Aggressives Verhalten führt bei Primaten zu Paarungserfolg
Schimpansen lösen Konflikte mit Gewalt, Bonobos mit Sex, heisst es. Nun zeigt eine Studie, dass die «Hippies» unter den Primaten weniger friedfertig sind als bisher angenommen.
Ein Forschungsteam beobachtete, dass männliche Bonobos innerhalb ihrer Gruppe häufiger aggressiv werden als männliche Schimpansen. Die im Fachjournal «Current Biology» veröffentlichte Studie zeigt auch: Bei beiden Arten führt aggressives Verhalten zu grösserem Paarungserfolg.
Schimpansen (Pan troglodytes) und die kleineren, auch Zwergschimpansen genannten Bonobos (Pan paniscus) sind die nächsten lebenden Verwandten des Menschen. Forschende untersuchen beide Arten, um bestimmte Verhaltensweisen auch beim Menschen besser zu verstehen – etwa zu Evolution von Aggression.
Bisher wurde oft angenommen, dass Schimpansen und Bonobos grundlegend verschieden sind: konfliktbereite Schimpansen versus friedfertige Bonobos. Männliche Schimpansen sind dafür bekannt, dass sie Weibchen sexuell nötigen und mitunter Artgenossen töten, sogar Jungtiere. Bei Bonobo-Männchen wurde das bisher nicht beobachtet. Forschende vermuteten, dass Aggressionen bei männlichen Bonobos zu einem geringeren Fortpflanzungserfolg führen würden.
Beobachtung von aggressivem Verhalten
Ein Forschungsteam um die Anthropologin Maud Mouginot von der Universität Boston verglich nun Aggressionen von Bonobos und Schimpansen. Die Forschenden untersuchten das Verhalten von drei Bonobo-Gruppen im Kokolopori-Reservat in der Demokratischen Republik Kongo und zwei Schimpansen-Gruppen im Gombe-Nationalpark in Tansania. Insgesamt beobachteten sie 12 Bonobos und 14 Schimpansen, indem sie ihnen den ganzen Tag folgten und jede aggressive Interaktion notierten. Dabei untersuchten sie auch, wem gegenüber die Tiere aggressiv waren und ob sie dabei körperlich wurden oder nicht – etwa ob sie Artgenossen schubsten und bissen oder sie nur verfolgten.

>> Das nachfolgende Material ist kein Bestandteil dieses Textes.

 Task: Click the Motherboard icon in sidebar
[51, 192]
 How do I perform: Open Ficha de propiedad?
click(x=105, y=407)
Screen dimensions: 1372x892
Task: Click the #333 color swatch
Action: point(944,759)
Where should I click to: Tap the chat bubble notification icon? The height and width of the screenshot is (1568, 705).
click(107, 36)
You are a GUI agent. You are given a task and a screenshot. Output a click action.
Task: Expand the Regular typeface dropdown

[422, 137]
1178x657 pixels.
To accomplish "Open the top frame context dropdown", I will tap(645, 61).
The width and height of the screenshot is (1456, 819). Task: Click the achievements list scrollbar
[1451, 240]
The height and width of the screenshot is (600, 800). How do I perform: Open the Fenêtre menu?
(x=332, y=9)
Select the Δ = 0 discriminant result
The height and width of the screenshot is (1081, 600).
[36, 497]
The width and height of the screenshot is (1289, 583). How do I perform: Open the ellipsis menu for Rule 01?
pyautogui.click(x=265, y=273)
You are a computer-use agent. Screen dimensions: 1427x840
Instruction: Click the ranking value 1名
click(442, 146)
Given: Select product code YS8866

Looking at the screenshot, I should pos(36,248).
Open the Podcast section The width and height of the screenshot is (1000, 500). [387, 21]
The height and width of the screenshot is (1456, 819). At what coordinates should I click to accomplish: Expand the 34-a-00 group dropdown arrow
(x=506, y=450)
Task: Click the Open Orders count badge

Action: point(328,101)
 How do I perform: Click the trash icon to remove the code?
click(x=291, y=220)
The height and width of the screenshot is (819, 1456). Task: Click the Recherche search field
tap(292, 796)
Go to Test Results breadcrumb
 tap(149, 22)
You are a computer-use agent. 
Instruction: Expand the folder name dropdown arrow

Überraschenderweise stellte das Team fest, dass sich männliche Bonobos häufiger aggressiv verhielten als männliche Schimpansen. Zwar verliefen Auseinandersetzungen bei Bonobos meist harmloser. Doch insgesamt zählten die Forschenden etwa dreimal so viele aggressive Interaktionen und körperliche Angriffe bei Bonobos wie bei Schimpansen. Während männliche Bonobos vor allem gegenüber anderen Männchen aggressiv waren, verhielten sich männliche Schimpansen eher aggressiv gegenüber Weibchen.
Zusammenschluss bei Konflikten
Schimpansen-Männchen bildeten zudem häufiger Koalitionen, um andere Schimpansen anzugreifen. Die Forschenden beobachteten solche Zusammenschlüsse in gut 13 Prozent aller aggressiven Interaktionen, bei Bonobo-Männchen in nur 1 Prozent der Fälle – sie trugen ihre Konflikte also fast immer zu zweit aus.
Solche Koalitionen könnten möglicherweise ein Grund dafür sein, dass aggressives Verhalten bei Schimpansen seltener vorkommt, spekuliert das Team. Wenn ganze Gruppen von Männchen aufeinander losgingen, sei die Gefahr von Verletzungen oder gar Todesfällen grösser. Derartige Kämpfe könnten Gruppen mitunter so sehr schwächen, dass sie sich nicht mehr gegen Schimpansen anderer Gemeinschaften verteidigen könnten.
«Schimpansen und Bonobos setzen Aggression aus bestimmten Gründen auf unterschiedliche Weise ein», wird Mouginot in einer Mitteilung des Verlags zitiert. Obwohl unterschiedlich eingesetzt, steigere Aggression bei beiden Primatenarten den Fortpflanzungserfolg. Bei einer Bonobo-Gruppe im Kokolopori-Reservat stammten 80 Prozent der Nachkommen von nur zwei Männchen – jene mit dem ausgeprägtesten Gewaltverhalten, so das überraschende Resultat.
«Wir haben nicht erwartet, dass aggressivere Bonobo-Männchen öfter mit Weibchen kopulieren», so Mouginot. Denn während bei Schimpansen die Männchen die ranghöchsten Tiere sind und Weibchen zur Paarung zwingen, dominieren in Bonobo-Gemeinschaften die Weibchen. Mouginot schlussfolgert: «Das bedeutet, dass Bonobo-Weibchen nicht unbedingt die netteren Männchen bevorzugen.»